Western allies have urged Malawi government officials and other governments across the continent to get their population numbers down by promoting reproductive (abortion) “rights” and encouraging the widespread use of contraceptives. As increasing numbers become more assimilated into the culture of death, many have witnessed Malawi and other African nations experiencing more and more health complications — such as infertility — as a result of using contraceptives often used as abortive chemical agents.
Many of the population-control programs implemented in African nations are set up as family-planning programs, which governments are able to bring into their counties if they agree to allow the assistance of nonprofit government organizations (NGOs). These have been instrumental in wiping out substantial population growth for decades.
“Since 1989, one such non-profit organization, Banja la Mtsogolo (BLM), has grown like a cancer, serving over 450 communities, most of them in remote rural areas that are difficult to reach,” reports LifeNews.com’s Emil Hagamu, who is based in Lilongwe, Malawi. “BLM was founded by the Marie Stopes International Partnership (which promotes abortion) and boasts that it has provided services based on long-acting or permanent family planning methods.”
BLM boasts that its extending reach continues to have an increasingly significant impact on bringing Malawi’s population of 13 million under control.
“[We have] doubled the number of young women accessing contraception since 2011, and … [will] reach more than 100,000 women under the age of 25 this year,” the NGO declares.
With death come consequences
In order to minimize the number of births in Malawi, those administering and providing birth control and pregnancy-ending drugs are reported to keep the adverse effects secret.
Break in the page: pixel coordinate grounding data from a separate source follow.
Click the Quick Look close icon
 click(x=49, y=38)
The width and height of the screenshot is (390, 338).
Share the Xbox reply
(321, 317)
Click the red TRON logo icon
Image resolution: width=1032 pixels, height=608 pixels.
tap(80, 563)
“Unfortunately, unsuspecting women in Malawi are offered emergency contraceptive pills, often without being told of the grave side effects and the abortifacient effects of the methods,” Hagamu explained. “Because impoverished African families are sick much of the time, they spend a good sum of family income for medical treatment. Many suffering women need help to alleviate the problems associated from infertility and contraception usage.”
And not all the contraceptives distributed throughout Malawi are free. Contraceptives in the southeastern African nation are a generator of big business and work toward the population-control agendas of Western nations.
“Amidst the siege of the population controllers, Malawians are frantically fighting to preserve the family,” Hagamu attests. “During my recent visit, I saw large billboards on all major roads, town centers, and even in remote areas, promoting condom brands.”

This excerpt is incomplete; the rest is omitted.